§ Task item
The whole of the data is to be reproduced exactly.

§ Supplied records
# # # #

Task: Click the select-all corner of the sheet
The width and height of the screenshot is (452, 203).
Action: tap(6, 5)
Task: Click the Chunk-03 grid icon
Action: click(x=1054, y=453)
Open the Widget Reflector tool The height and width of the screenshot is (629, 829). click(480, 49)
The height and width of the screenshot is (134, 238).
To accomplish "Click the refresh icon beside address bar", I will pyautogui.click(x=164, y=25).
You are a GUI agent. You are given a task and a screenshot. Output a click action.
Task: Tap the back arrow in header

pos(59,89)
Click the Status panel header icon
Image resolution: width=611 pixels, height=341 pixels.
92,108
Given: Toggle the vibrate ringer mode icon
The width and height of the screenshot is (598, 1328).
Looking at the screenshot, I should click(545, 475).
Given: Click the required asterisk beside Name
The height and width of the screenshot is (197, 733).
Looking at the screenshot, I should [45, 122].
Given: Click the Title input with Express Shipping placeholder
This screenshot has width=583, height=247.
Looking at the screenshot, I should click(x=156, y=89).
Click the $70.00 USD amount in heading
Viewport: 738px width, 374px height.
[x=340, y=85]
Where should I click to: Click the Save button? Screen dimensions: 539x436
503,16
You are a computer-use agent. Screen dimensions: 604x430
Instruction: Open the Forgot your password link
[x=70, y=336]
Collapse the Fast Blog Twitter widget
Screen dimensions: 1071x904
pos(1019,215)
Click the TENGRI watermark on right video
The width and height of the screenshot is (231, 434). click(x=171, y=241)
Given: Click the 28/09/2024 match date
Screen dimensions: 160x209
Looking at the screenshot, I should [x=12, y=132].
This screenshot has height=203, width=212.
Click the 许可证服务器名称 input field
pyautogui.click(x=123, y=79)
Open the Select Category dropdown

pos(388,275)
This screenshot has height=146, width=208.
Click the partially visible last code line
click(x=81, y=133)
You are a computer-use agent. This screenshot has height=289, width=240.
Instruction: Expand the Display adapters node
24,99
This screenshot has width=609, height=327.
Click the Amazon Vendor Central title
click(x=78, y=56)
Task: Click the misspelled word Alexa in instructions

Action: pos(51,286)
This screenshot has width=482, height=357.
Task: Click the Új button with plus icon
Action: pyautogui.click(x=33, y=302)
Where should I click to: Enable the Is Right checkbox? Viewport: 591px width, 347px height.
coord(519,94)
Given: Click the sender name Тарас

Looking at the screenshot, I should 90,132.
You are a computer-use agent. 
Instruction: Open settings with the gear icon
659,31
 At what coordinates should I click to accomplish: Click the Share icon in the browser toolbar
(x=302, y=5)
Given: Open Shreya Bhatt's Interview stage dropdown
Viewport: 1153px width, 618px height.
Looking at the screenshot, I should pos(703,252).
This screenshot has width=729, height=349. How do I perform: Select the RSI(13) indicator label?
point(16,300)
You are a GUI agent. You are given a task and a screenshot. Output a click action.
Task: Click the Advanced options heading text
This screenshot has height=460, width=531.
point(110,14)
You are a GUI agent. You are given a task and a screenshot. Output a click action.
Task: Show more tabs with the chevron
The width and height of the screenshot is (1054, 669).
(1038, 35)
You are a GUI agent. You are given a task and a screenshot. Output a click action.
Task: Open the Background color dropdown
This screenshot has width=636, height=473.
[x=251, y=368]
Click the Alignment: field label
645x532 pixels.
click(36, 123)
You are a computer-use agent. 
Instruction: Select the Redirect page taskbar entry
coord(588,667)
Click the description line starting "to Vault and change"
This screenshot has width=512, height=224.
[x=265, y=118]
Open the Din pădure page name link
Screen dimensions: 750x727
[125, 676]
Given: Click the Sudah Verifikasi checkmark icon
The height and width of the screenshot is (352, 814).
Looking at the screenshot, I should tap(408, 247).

# # # #

§ Response for this exercise
Task: Click the select-all corner of the sheet
The width and height of the screenshot is (452, 203).
Action: tap(6, 5)
Task: Click the Chunk-03 grid icon
Action: click(x=1054, y=453)
Open the Widget Reflector tool The height and width of the screenshot is (629, 829). click(480, 49)
The height and width of the screenshot is (134, 238).
To accomplish "Click the refresh icon beside address bar", I will pyautogui.click(x=164, y=25).
You are a GUI agent. You are given a task and a screenshot. Output a click action.
Task: Tap the back arrow in header

pos(59,89)
Click the Status panel header icon
Image resolution: width=611 pixels, height=341 pixels.
92,108
Given: Toggle the vibrate ringer mode icon
The width and height of the screenshot is (598, 1328).
Looking at the screenshot, I should click(545, 475).
Given: Click the required asterisk beside Name
The height and width of the screenshot is (197, 733).
Looking at the screenshot, I should [45, 122].
Given: Click the Title input with Express Shipping placeholder
This screenshot has width=583, height=247.
Looking at the screenshot, I should click(x=156, y=89).
Click the $70.00 USD amount in heading
Viewport: 738px width, 374px height.
[x=340, y=85]
Where should I click to: Click the Save button? Screen dimensions: 539x436
503,16
You are a computer-use agent. Screen dimensions: 604x430
Instruction: Open the Forgot your password link
[x=70, y=336]
Collapse the Fast Blog Twitter widget
Screen dimensions: 1071x904
pos(1019,215)
Click the TENGRI watermark on right video
The width and height of the screenshot is (231, 434). click(x=171, y=241)
Given: Click the 28/09/2024 match date
Screen dimensions: 160x209
Looking at the screenshot, I should [x=12, y=132].
This screenshot has height=203, width=212.
Click the 许可证服务器名称 input field
pyautogui.click(x=123, y=79)
Open the Select Category dropdown

pos(388,275)
This screenshot has height=146, width=208.
Click the partially visible last code line
click(x=81, y=133)
You are a computer-use agent. This screenshot has height=289, width=240.
Instruction: Expand the Display adapters node
24,99
This screenshot has width=609, height=327.
Click the Amazon Vendor Central title
click(x=78, y=56)
Task: Click the misspelled word Alexa in instructions

Action: pos(51,286)
This screenshot has width=482, height=357.
Task: Click the Új button with plus icon
Action: pyautogui.click(x=33, y=302)
Where should I click to: Enable the Is Right checkbox? Viewport: 591px width, 347px height.
coord(519,94)
Given: Click the sender name Тарас

Looking at the screenshot, I should 90,132.
You are a computer-use agent. 
Instruction: Open settings with the gear icon
659,31
 At what coordinates should I click to accomplish: Click the Share icon in the browser toolbar
(x=302, y=5)
Given: Open Shreya Bhatt's Interview stage dropdown
Viewport: 1153px width, 618px height.
Looking at the screenshot, I should pos(703,252).
This screenshot has width=729, height=349. How do I perform: Select the RSI(13) indicator label?
point(16,300)
You are a GUI agent. You are given a task and a screenshot. Output a click action.
Task: Click the Advanced options heading text
This screenshot has height=460, width=531.
point(110,14)
You are a GUI agent. You are given a task and a screenshot. Output a click action.
Task: Show more tabs with the chevron
The width and height of the screenshot is (1054, 669).
(1038, 35)
You are a GUI agent. You are given a task and a screenshot. Output a click action.
Task: Open the Background color dropdown
This screenshot has width=636, height=473.
[x=251, y=368]
Click the Alignment: field label
645x532 pixels.
click(36, 123)
You are a computer-use agent. 
Instruction: Select the Redirect page taskbar entry
coord(588,667)
Click the description line starting "to Vault and change"
This screenshot has width=512, height=224.
[x=265, y=118]
Open the Din pădure page name link
Screen dimensions: 750x727
[125, 676]
Given: Click the Sudah Verifikasi checkmark icon
The height and width of the screenshot is (352, 814).
Looking at the screenshot, I should tap(408, 247).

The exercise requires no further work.